As a single parent, you may have mixed feelings about finding a mentor for your child. I even had one mom tell me recently that she worried about the message it would send as if asking for this type of help were a sign of weakness. Personally, I think it's a sign of strength; an indication that you know your child and what he needs at this point in his life. All kids—whether they come from single- or dual-parent homes—need to be surrounded by adults they can trust.
Sometimes those relationships develop naturally, and sometimes we need to help them along by finding mentors for our kids. If you're ready to take that step, here are some tips for helping your child develop a strong, solid mentoring relationship:
How to Find a Mentor
Basically, there are two ways to find a mentor for your child. You can select one yourself, or find one through a youth mentoring organization like Big Brothers Big Sisters.
- Using an Organization
- Most organizations are required to perform background checks on volunteers and paid mentors. Take steps to find out, specifically, what kinds of research they do. The most thorough background checks include four sources: the child abuse and neglect registry, your state's fingerprint database, the federal fingerprint database, and the sex offender registry.
- Mentoring organizations also train their mentors in basic communication skills and safety procedures.
- Your child will be matched with a mentor based on her interests, age, and needs.
- However, you may not be allowed to accompany your child on outings, at least initially.
- Choosing a Mentor Yourself
- If you decide to ask a friend or family member to mentor your child, be sure to select someone you know extremely well—and have known for a long period of time.
- Make sure it's someone you've chosen and not someone who's chosen you (or your child).
- In general, it's best to pair boys with male mentors and girls with female mentors.
- Consider conducting your own background check. Searching the sex offender registry is free, and you can learn a lot by visiting the website for your local sheriff's department, too.
- Talk openly about your expectations. It might be best to start with a small time commitment and allow the relationship to develop naturally.
- Host a few gatherings at your home initially, so that you can see how your child responds to his mentor.
- Consider tagging along for a few outings, too, to make sure your child is comfortable before they go on any outings without you.
Establishing Ground Rules
Whether you choose a family member or friend to mentor your child, or you go through an organization, make sure that you're of one mind about the rules and expectations. Here are a few issues to consider:
- Are you okay with your child and his mentor being friends on Facebook?
- Are there any times of day (or days of the week) when the mentor shouldn't call or text your child?
- How will you handle schedule conflicts—particularly if your child's visits with her mentor were to conflict with your ex's parenting time?
- Are there places you don't want the mentor to take your child?
- What about transportation? What forms are okay with you, and what rules apply—for example, about seat belt use or alcohol?
- What other rules or guidelines are important to you?

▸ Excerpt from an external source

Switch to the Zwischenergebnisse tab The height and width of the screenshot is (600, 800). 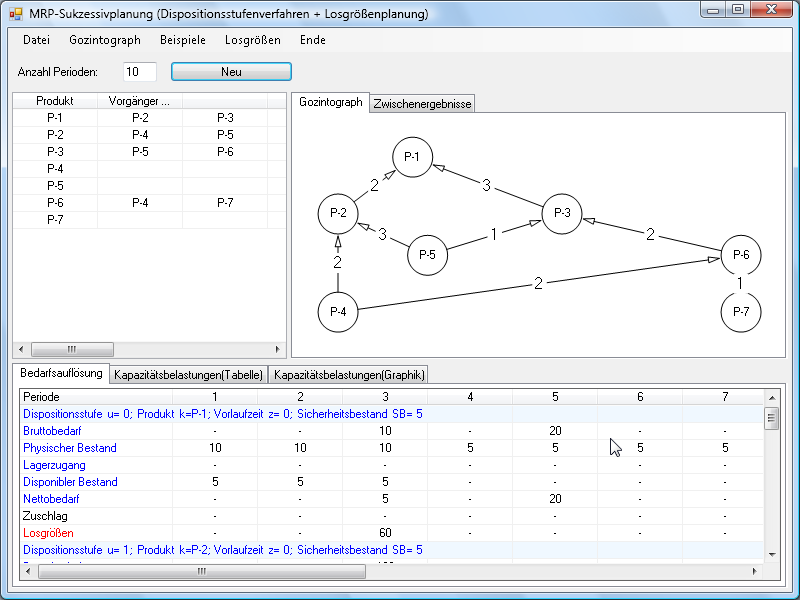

Nurturing the Relationship
Consider, too, how you're going to help your child's relationship with his mentor grow. Some parents check in with their kids' mentors on a weekly basis, to let them know what's going on in the child's life and to find out what activities the mentor has planned. Talk with your child about the relationship, too. He especially may need your reassurance that relationships—and trust—take the time to develop.

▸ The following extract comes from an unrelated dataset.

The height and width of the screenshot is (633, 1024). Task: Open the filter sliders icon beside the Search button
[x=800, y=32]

Keep in mind, too, that your child will probably have a lot more fun if he doesn't feel pressure to confide in his mentor or become super-good-buddies right away.
The Fruit of Mentoring Relationships
You're probably familiar with the general benefits of mentoring relationships—that they help kids identify their strengths, work through challenges, and reach their true potential. But there are real, tangible benefits in the short-term, too—like seeing your child's self-confidence skyrocket because there's someone in the world who cares about her "who doesn't have to." Sometimes that acknowledgment is all it takes. And when she begins to believe in her herself the way her mentor does, you'll know the effort you put into building the relationship was worth it!